The first part of this series addressed the impact of falling oil prices and the risks for deflation. We also considered the prospects of certain policy moves—cuts to interest rates and bank required reserve ratios—that have led to a booming domestic Chinese stock market, and concluded that many domestic investors are likely to be disappointed.
The second part, published in late February, explored the reasons why the Communist Party is comfortable with slower growth, and just how slow a pace might be tolerable. That report also answered questions about the health of what has been the world’s best consumer story, and about prospects for further economic reforms.
Will the Housing Market Crash?
No, not in my opinion. China’s residential property market is significantly softer now. But I believe there is very little risk of a crash. House prices are stabilizing in China, and by 2H15 are likely to rise again on a year-over-year (YoY) basis. But keep in mind that because of the base effect, prices are likely to fall YoY at a steeper rate through much of 1H15, leading to a growing chorus of predictions of a housing crisis.
Official NBS Survey of New Home Prices in 70 cities
As expected since the late September policy changes, China’s market is stabilizing, but not rocketing back. Median new home prices, according to the National Bureau of Statistics (NBS) have been falling on a month-on-month (MoM) basis for eight consecutive months, but the pace of the decline is slowing: in December and January the median MoM price change was -0.4%, an improvement on the -0.5% fall in November, the -0.7% fall in October and -1% decline in September.
On a YoY basis, median new home prices in the government survey were down 5.4% in January, compared to -4.5% YoY in December, -3.75% YoY in November, -2.6% in October and -1.1% in September. Prices have been falling on a YoY basis for five months, and—because of the base effect (prices rose more than 9% last January and were up more than 5% YoY every month through May 2014)—even if the MoM price fall continues to shrink, the YoY decline would continue to worsen in the coming months. This is why it is important to look at both the MoM and YoY trends, and understand the base effect. Market sentiment is likely to be unnecessarily pessimistic through 1H15.
Among the 70 major cities covered by the official data, new home prices rose on a YoY basis in only one in January, Xiamen (+0.8% YoY). Zhengzhou—a city featured on many lists of “ghost cities”—had the smallest YoY price decline (-0.7%) among the 70 cities.

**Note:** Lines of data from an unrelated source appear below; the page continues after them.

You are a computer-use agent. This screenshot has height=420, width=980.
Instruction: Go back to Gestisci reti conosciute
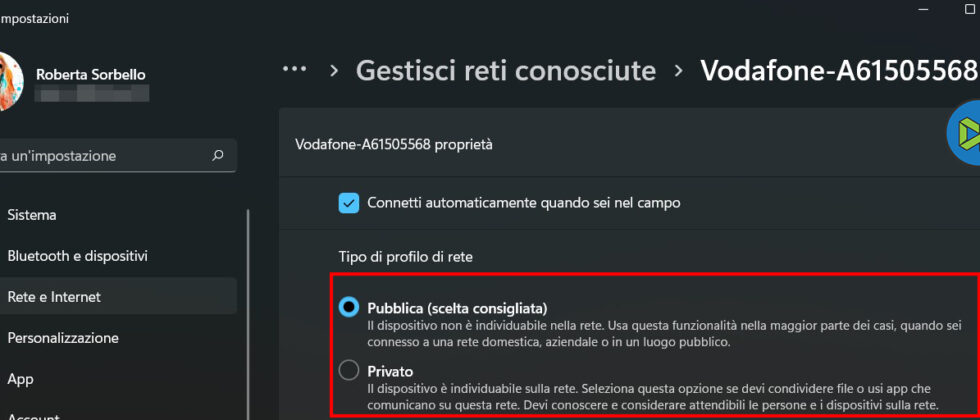click(x=506, y=71)
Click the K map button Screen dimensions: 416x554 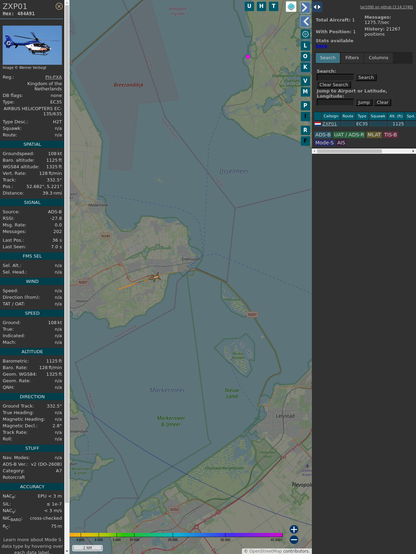pyautogui.click(x=305, y=67)
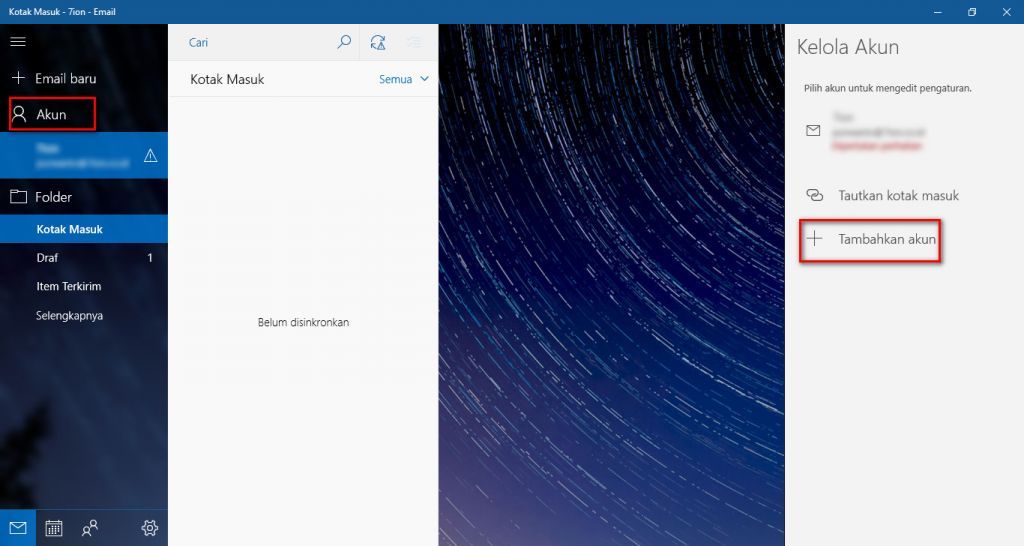The image size is (1024, 546).
Task: Click Selengkapnya to show more folders
Action: 69,315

The six cities with the biggest YoY declines in January were Hangzhou (-10.5%), Shenyang (-8.4%), Shaoguan (-8.2%), Guilin (-8.1%), Dandong and Quanzhou (-8%).
CLSA New Home Price Data
The research brokerage CLSA independently collects data on new home prices in a wide range of cities (excluding the “Tier 1” cities of Beijing, Shanghai, Shenzhen and Guangzhou, which account for only 4% of new home sales), and found that prices fell on a MoM basis for 11 consecutive months through February, vs. nine straight months of falling prices in the official NBS data through January. The CLSA data shows a similar recent trend of generally smaller MoM declines. In February, prices only declined by 0.02%, smaller than the January decline of 0.28% and 0.21% decline last December.
On a YoY basis, CLSA prices have fallen for six consecutive months through February, matching the NBS trend. In February, prices were down 2.1% YoY, vs. -1.9% YoY in January, -1.4% YoY in December, -1.2% in November, -1% in October and -0.7% in September. The base effect should also keep CLSA YoY prices in negative territory for some time, but the base isn’t as steep as that of the official data: CLSA prices were up 4.5% in December 2013, and were up about 3% to 4% in January and February of 2014.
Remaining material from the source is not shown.